Günlerdir Trump ve Biden'in televizyon tartışmasını konuşuyor dünya. Kimisi yaşlı ve kabiliyetini kaybeden Biden'a kimisi komik ama tüccar Trump'ın kazanacağını ifade etmeye başladı. Yaşlılık gülünç merkezi olamaz, olmamalı. Ama bu yaşlılık sendromunun küresel güç merkezi olduğunu iddia eden Amerikan başkanlığına halen aday olarak sunulması artık gülmeli değil ciddi ciddi üzerinde düşünülmeli bir durumdur.
Bazıları diyor ki, Trump gelirse savaşlar bitecek. Oysa Trump'ın döneminde Ukrayna'daki savaş başlatılmasa bile Rusya için tüm kırmızı çizgilerin geçilmesi sürecinin temeli atıldı. Gazze'deki katliam konusunda açıktan İsrail'den yana tavrına devam edeceğini ifade etmekten kaçınmıyor. Çin ve İran'ı küresel savaşın parçası edeceğini satır aralarından anlıyoruz. Anlamamız gereken tek önemli şey şudur: Amerikan derin devletinin paydaşları kimdir? Biz Biden ve Trump'a bakıyoruz ama esas mesele savunma şirketlerinin patronlarının, şimdi de yapay zeka şirketlerinin dahil olduğu derin Amerika'ya bakmamız gerekiyor.

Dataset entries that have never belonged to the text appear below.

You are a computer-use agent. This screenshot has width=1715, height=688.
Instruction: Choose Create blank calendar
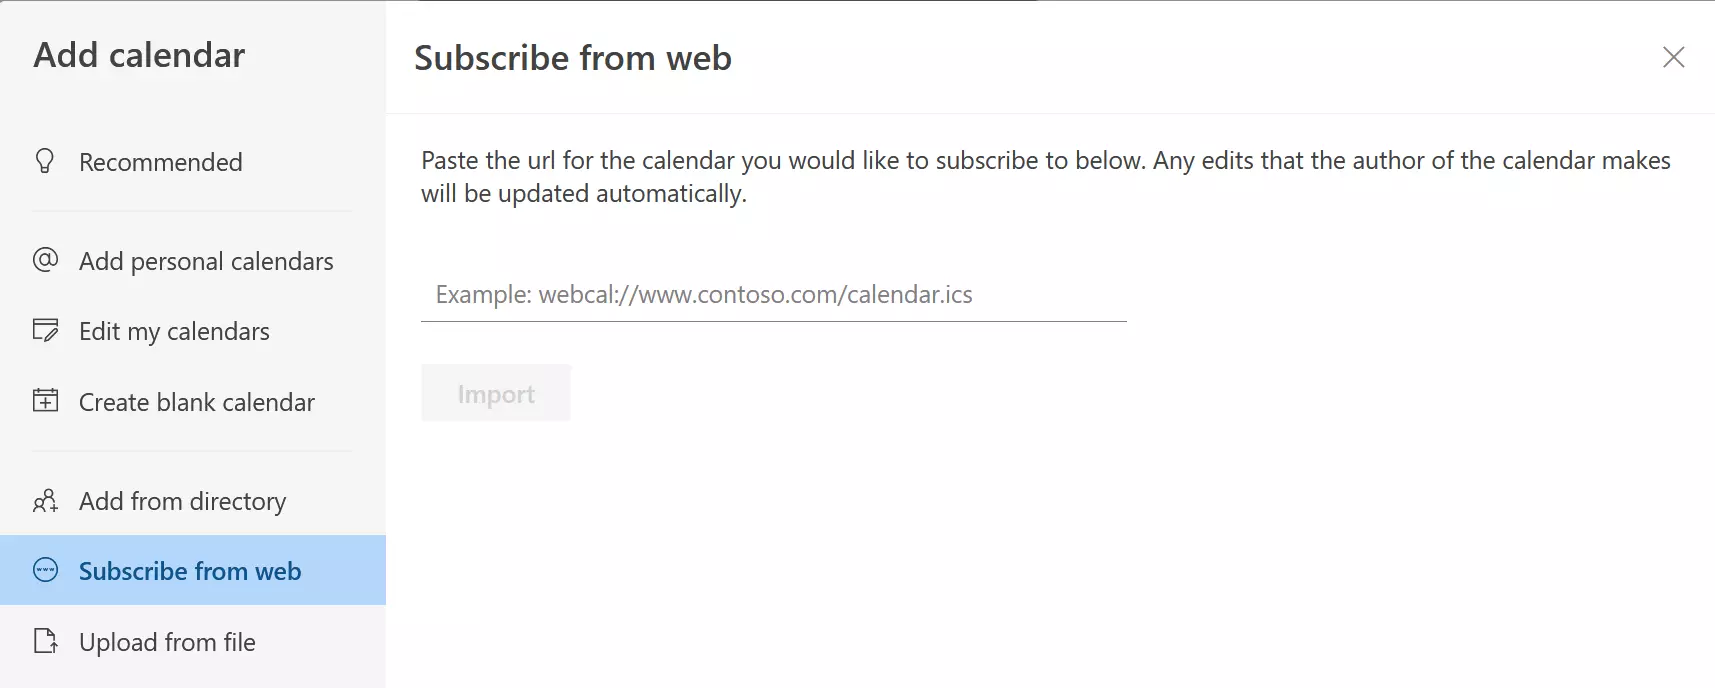(196, 401)
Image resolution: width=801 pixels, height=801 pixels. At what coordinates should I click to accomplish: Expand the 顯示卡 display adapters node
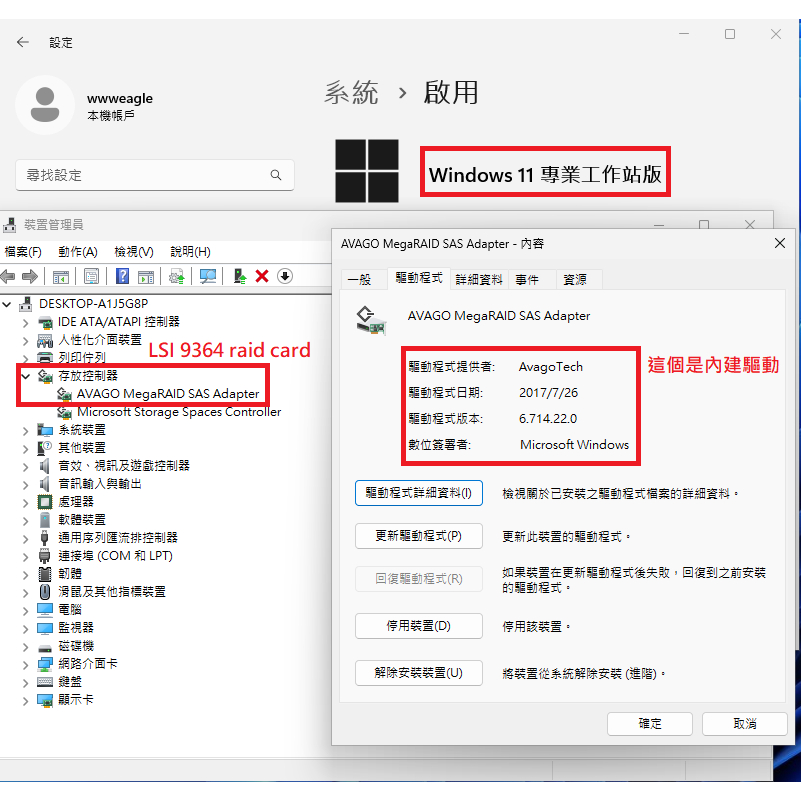click(x=26, y=700)
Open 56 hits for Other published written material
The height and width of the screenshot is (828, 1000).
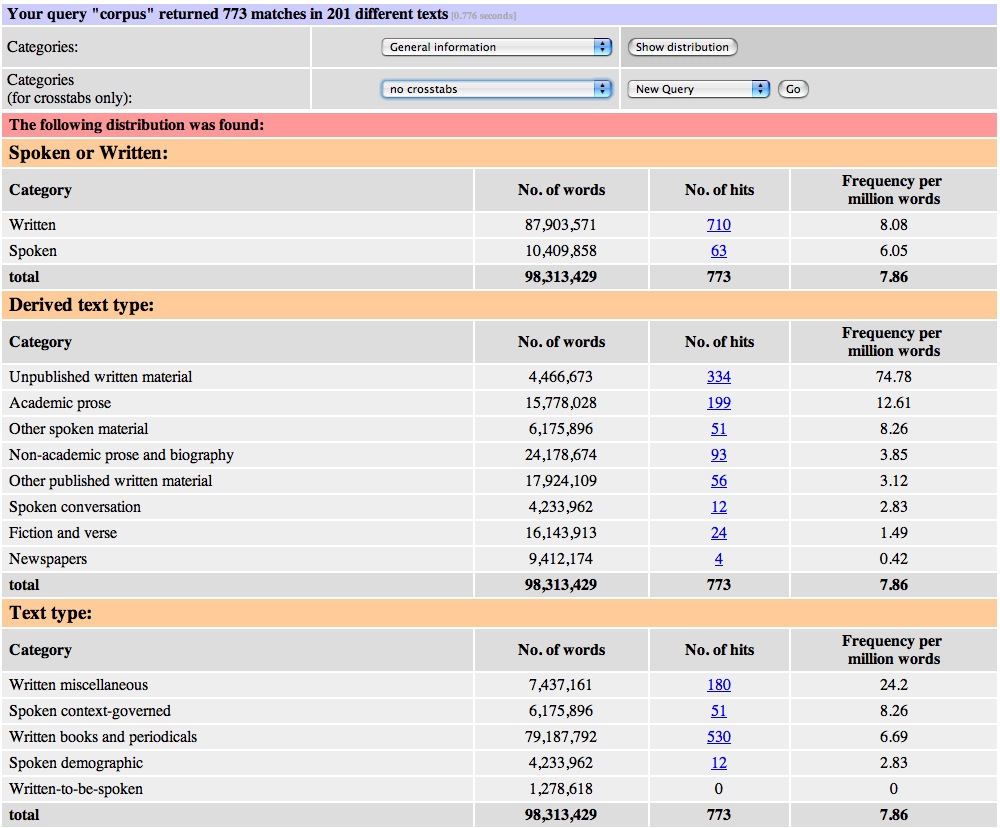tap(719, 481)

Amerika'da demokrasi masalı gerçekten de kullanışlı bir silahtır ve bu silah istediğinde halkı sokağa döken, istediğinde sokaktan toplayan bir silahtır. Amerika'da seçimin kimin kazanmasından daha ziyade 3. dünya savaşı olduğunda, bittiğinde nasıl bir dünya ile masaya oturulacak sorusudur. Yaşlı Avrupa kurbanlık seçildiği açıktır. Derin Amerika tüm imkanlarını Rusya'nın çökertilmesine yönelttiği de açıktır. O zaman Zelensky isimli senaryonun gelişi de, Avrupa'nın bu savaşın parçası olacağı da aslında hazırlanmış plan olarak karşımızda.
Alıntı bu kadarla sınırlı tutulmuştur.